Lenovo ThinkBook Plus Gen 2 Review: e-ink Meets LED in Dual Displays That Duel for Attention

Lenovo ThinkBook Plus Gen 2 Review: e-ink Meets LED in Dual Displays That Duel for Attention

Lenovo ThinkBook Plus Gen 2 Review

Design
Features
Value

Summary

The Lenovo ThinkBook Plus Gen 2 brings dual displays in an attempt to offer a closed-lid experience for reading, note-taking, and managing the day. Unfortunately, the price doesn’t justify an investment in a computer that doesn’t yet deliver what it promises.

3.7

Sometimes a company creates a computer design that challenges convention. Lenovo does this often. A recent leak, for instance, showed a ThinkBook with a tablet installed alongside the keyboard. Sometimes designs ship, sometimes they do not. At CES in 2019, I saw a notebook computer in the Lenovo lounge with a built-in e-ink display on its lid. I immediately wanted one. Well, it took some time, but I have now spent the last month with the Lenovo ThinkBook Plus Gen 2, a device I think, was built for writers, but it will take a Gen 3 to perfect the design.

What we like

The Lenovo ThinkBook Plus Gen 2 does not offer the highest of speeds, the most ports, or the biggest screen. It does, however, offer a compelling value proposition for students and writers focused on writing, reading, and posting content. Unlike convertible laptops that permit scrawling across the main display, the Gen 2’s dual-screen configuration supports a full PC experience on its main display, with reading, and note-taking, and more, available when the lid is closed.

The ThinkBook Plus Gen 2 ships with a 13.3″ WQXGA (2560 x 1600) IPS, glossy, touchscreen with Dolby Vision™ sitting bright and clear above a comfortable, nearly edge-to-edge keyboard. At 400nits the screen is bright, and the colors vibrant.

Close the lid and you don’t get a nothing metal, logoed protective cover. No, the ThinkBook Gen 2 delivers a 12.0″ WQXGA (2560 x 1600) e-Ink, glossy, touchscreen that mimics the resolution of the internal display. This feature challenges assumptions about what people need to carry, or even own. With the ThinkBook Gen 2 it could be argued that this is enough computer to replace a companion tablet of any kind, be it an Apple iPad or an Amazon Kindle, or both.

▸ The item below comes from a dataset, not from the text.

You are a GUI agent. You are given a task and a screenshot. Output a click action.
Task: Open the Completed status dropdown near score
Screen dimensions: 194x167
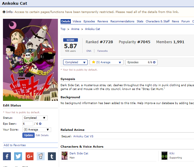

The argument for Kindle certainly makes sense, as the display easily supports the Kindle Windows app, as it does a variety of PDF readers. And the pen interface supports various forms of annotation. But as you will read in the “What needs to be improved” section of this review, the display does not match the Kindle reading experience because of its lack of backlighting.

As for its positioning against the iPad, probably not for more. While the secondary display certainly supports use cases like taking notes and reading, it does offer a great experience when switching between those use cases.

The e-ink panel comes into play when the lid closes, offering three choices, putting the device to sleep, hibernating it, or using the-ink screen. In e-ink mode, customizable widgets offer portals into cloud and PC data, including Outlook, news, and other items. Tap an icon along the bottom of the display to invoke a drawing, reading, or note app. If the device enters sleep mode, a single button  (a circle) at the top of the lid wakes the display and requires fingerprint authentication.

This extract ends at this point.